▶ [제공된 본문]:

[Ncloud] Prometheus, Grafana

APM(어플리케이션 모니터링 툴) *datadog

트랜잭션을 로그화

Flow

대부분의 모니터링 도구가 Push 방식(각 서버에 클라이언트 설치, 클라이언트가 메트릭 데이터를 수집해 서버로 보내면 서버가 모니터링 상태를 보여주는 방식)
Prometheus는 Pull 방식(서버에 클라이언트가 떠 있으면 서버가 주기적으로 클라이언트에 접속해 데이터를 가져오는 방식)
Exporter, Prometheus Server, Grafana, Alertmanager로 구성됨
ExporterExporter를 실행하면 데이터를 수집하는 동시에 HTTP 엔드포인트를 열어서(기본은 9100 포트) Prometheus 서버가 데이터를 수집해 갈 수 있도록 한다. 이 말은 웹 브라우저 등에서 해당 HTTP 엔드포인트에 접속하면 Metric의 내용을 볼 수 있다는 의미이다.*웹 애플리케이션 서버 같은 경우의 Metric은 클라이언트 라이브러리를 이용해서 Metric을 만든 후 커스텀 Exporter를 사용할 수 있다.
*Exporter를 쓰기 어려운 배치잡 등은 Push gateway를 사용
모니터링 대상의 Metric 데이터를 수집하고 Prometheus가 접속했을 때 정보를 알려주는 역할

Prometheus Server

Expoter가 열어놓은 HTTP 엔드포인트에 접속해서 Metric 수집

Alertmanager

알림을 받을 규칙을 만들어서 Alert Manager로 보내면 Alert Manager가 규칙에 따라 알림을 보낸다.

Ncloud - OCI 멀티클라우드 통합 모니터링

Ncloud - 퍼블릭 서버에 메트릭서버 만듬
Oracle cloud - 퍼블릭 서버에 node export 수집 서버 만듬

(참고) 프로메테우스의 표현식 언어

수집한 매트릭 데이터를 조회할 수 있는 함수형 표현식 언어를 제공

이 표현식 언어로 매트릭 데이터를 실시간으로 조회
셀렉트 박스로 특정 매트릭을 선택해서 데이터나 그래프 확인

process_cpu_seconds_total, node_cpu, http_requests_total 등을 인스턴스 벡터라고 부른다. 이 인스턴스 벡터로 쿼리를 할 수 있다.

[텍스트와 요소 위치 지정 레코드]
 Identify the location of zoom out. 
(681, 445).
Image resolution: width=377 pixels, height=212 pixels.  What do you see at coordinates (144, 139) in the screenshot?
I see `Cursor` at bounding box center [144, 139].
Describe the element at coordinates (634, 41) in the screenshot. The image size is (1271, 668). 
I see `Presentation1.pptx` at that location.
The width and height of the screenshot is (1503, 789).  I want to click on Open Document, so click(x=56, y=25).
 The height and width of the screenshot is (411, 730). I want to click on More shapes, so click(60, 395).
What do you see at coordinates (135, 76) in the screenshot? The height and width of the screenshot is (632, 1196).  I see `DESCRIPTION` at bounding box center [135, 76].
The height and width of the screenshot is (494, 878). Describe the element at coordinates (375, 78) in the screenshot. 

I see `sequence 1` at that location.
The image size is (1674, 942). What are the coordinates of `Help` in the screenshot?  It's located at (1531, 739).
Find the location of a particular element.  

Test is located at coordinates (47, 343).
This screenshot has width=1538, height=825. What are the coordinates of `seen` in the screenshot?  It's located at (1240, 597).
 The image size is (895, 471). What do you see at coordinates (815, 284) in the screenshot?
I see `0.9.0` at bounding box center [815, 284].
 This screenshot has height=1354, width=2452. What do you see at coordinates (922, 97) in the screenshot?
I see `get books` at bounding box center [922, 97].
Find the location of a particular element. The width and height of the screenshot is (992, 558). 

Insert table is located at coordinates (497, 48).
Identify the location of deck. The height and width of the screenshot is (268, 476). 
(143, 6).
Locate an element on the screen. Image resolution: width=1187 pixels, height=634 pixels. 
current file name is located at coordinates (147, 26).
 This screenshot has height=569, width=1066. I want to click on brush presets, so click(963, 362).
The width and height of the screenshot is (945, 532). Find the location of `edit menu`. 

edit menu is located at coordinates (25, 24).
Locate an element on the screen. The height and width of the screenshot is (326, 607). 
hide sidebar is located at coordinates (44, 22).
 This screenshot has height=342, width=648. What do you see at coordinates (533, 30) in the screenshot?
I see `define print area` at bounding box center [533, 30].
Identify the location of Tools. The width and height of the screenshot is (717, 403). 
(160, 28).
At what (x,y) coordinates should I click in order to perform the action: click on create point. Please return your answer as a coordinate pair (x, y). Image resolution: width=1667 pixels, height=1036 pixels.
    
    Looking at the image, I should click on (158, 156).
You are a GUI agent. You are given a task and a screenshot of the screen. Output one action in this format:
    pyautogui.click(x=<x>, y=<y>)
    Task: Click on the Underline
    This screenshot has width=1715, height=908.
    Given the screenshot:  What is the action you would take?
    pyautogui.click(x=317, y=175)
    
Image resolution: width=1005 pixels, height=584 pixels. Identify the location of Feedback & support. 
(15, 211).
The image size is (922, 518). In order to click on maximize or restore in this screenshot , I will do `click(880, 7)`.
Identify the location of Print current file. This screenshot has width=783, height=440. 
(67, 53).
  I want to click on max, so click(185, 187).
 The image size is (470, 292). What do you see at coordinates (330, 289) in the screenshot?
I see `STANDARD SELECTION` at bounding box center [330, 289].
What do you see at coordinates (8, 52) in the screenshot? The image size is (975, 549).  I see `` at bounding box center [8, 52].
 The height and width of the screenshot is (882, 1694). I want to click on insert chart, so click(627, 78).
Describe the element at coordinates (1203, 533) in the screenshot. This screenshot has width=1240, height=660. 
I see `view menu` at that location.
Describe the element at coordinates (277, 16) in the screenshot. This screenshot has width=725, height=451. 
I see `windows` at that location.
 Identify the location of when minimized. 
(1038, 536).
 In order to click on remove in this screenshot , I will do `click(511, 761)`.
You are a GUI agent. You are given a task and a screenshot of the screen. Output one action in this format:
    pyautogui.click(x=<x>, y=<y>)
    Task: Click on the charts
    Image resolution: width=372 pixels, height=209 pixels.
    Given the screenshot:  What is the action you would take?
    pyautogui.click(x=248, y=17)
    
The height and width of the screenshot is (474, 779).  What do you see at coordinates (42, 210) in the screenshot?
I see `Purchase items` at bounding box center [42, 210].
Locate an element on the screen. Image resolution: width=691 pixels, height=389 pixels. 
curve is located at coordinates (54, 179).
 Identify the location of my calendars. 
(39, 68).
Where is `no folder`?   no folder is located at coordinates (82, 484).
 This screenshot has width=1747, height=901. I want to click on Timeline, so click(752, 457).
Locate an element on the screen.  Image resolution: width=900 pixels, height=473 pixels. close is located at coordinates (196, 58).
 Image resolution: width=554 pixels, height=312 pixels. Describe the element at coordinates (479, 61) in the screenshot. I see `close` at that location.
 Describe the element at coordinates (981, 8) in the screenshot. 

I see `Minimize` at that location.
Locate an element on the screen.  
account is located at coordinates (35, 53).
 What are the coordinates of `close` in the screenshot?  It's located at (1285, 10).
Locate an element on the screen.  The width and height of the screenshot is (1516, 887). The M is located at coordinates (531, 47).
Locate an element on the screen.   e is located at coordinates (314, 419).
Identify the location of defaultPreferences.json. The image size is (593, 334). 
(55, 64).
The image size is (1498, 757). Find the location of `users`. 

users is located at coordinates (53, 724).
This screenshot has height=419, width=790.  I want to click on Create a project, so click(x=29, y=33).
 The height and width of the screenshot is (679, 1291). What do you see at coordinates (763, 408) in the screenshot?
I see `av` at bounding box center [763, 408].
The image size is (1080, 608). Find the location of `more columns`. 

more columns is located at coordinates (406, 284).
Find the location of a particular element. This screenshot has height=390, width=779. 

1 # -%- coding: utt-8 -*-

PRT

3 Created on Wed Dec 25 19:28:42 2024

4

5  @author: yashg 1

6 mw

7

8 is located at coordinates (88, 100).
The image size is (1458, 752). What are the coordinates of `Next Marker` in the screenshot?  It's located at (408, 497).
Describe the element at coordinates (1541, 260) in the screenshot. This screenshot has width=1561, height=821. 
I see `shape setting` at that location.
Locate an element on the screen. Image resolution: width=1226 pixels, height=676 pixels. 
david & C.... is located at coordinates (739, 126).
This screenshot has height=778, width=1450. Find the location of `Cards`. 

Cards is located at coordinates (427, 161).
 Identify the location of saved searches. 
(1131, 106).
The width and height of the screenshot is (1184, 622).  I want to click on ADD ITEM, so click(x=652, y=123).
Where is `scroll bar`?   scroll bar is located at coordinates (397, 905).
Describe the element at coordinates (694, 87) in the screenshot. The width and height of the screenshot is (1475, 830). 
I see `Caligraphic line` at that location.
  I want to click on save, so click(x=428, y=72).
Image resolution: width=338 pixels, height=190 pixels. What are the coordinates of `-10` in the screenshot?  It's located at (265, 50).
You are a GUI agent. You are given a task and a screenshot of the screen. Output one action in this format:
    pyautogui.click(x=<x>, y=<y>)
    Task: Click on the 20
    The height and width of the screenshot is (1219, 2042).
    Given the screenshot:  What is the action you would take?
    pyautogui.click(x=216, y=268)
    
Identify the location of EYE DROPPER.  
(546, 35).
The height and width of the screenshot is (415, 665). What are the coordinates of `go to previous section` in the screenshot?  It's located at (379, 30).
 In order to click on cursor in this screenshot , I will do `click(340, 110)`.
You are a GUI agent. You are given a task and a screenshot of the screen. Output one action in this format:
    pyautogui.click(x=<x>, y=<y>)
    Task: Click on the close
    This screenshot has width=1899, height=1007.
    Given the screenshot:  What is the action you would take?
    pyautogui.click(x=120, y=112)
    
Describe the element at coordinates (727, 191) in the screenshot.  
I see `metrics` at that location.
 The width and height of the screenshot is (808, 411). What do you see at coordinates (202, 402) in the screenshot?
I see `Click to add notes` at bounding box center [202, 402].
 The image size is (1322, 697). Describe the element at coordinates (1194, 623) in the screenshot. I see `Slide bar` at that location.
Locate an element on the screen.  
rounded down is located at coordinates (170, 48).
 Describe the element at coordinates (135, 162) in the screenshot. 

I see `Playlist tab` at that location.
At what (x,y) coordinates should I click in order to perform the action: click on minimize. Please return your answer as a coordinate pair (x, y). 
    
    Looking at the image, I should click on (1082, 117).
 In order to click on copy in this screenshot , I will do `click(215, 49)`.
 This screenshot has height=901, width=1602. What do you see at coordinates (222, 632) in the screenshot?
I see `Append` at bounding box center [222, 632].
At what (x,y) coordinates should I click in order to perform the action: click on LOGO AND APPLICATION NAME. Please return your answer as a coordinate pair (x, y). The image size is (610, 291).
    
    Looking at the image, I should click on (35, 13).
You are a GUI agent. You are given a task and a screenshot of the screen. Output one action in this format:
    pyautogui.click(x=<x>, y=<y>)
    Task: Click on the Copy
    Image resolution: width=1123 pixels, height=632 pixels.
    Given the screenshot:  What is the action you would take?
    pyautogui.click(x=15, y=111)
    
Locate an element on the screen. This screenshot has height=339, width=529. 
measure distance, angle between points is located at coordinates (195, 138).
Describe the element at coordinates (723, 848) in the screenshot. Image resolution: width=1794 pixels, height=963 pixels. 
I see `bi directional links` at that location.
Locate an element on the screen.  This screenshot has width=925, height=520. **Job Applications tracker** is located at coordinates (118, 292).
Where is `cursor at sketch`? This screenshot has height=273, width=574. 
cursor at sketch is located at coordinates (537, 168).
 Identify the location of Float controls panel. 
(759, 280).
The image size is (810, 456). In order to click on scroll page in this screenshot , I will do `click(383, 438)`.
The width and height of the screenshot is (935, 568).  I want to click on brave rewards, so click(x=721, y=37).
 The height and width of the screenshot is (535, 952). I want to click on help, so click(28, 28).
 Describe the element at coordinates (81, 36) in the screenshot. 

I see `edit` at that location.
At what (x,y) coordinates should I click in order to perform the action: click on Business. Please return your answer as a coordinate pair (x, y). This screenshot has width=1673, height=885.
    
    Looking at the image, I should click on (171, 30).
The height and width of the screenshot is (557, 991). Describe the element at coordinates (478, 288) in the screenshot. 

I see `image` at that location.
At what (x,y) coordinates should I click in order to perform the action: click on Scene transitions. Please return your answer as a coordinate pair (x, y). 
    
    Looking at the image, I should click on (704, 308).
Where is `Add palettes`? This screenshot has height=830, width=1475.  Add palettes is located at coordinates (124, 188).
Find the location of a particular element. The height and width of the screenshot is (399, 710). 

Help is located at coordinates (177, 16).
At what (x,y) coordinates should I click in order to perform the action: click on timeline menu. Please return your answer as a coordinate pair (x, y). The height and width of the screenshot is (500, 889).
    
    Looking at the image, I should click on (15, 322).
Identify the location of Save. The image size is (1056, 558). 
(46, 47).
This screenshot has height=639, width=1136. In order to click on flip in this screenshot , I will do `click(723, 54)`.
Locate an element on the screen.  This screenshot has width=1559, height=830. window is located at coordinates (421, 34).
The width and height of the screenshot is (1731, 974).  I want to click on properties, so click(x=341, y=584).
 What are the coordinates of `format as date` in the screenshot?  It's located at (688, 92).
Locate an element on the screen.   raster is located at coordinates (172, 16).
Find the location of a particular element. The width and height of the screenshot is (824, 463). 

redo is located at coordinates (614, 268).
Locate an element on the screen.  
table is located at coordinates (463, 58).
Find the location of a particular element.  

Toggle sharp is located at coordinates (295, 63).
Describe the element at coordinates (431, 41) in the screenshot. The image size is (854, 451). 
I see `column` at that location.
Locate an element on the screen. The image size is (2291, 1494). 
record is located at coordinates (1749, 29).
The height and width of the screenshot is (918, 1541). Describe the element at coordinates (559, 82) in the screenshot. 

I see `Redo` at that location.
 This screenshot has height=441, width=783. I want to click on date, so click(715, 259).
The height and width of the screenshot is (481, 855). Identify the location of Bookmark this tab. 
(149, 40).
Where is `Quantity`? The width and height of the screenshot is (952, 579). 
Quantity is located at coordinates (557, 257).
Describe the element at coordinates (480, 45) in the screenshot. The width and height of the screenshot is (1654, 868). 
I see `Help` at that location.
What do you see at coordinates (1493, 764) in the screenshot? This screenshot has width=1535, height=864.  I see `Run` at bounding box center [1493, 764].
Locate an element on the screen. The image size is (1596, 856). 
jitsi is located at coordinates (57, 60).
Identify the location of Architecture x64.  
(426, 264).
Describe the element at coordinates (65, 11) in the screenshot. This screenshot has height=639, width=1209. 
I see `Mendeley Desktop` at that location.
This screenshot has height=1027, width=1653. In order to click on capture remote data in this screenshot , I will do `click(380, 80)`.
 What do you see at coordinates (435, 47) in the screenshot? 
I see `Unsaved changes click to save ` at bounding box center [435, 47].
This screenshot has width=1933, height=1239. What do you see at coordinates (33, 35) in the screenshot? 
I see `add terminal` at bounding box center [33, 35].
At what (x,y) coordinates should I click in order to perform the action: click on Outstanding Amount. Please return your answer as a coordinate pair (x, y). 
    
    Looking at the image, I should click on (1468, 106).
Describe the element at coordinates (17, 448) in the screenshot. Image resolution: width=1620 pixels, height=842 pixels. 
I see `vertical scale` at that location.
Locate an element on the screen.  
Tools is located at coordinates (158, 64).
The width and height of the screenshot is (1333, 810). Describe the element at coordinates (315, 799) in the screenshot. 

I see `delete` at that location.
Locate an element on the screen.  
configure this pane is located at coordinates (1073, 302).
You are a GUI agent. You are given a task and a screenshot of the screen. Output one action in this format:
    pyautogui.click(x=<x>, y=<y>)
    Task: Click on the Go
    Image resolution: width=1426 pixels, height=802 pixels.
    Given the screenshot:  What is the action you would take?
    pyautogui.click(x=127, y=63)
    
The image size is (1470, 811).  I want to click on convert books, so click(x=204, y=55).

▶ [수행할 작업]: 제공된 본문에 따르면 Exporter가 여는 HTTP 엔드포인트의 기본 포트는 몇 번인가요?

▶ [전체 출력]: 9100번 포트입니다.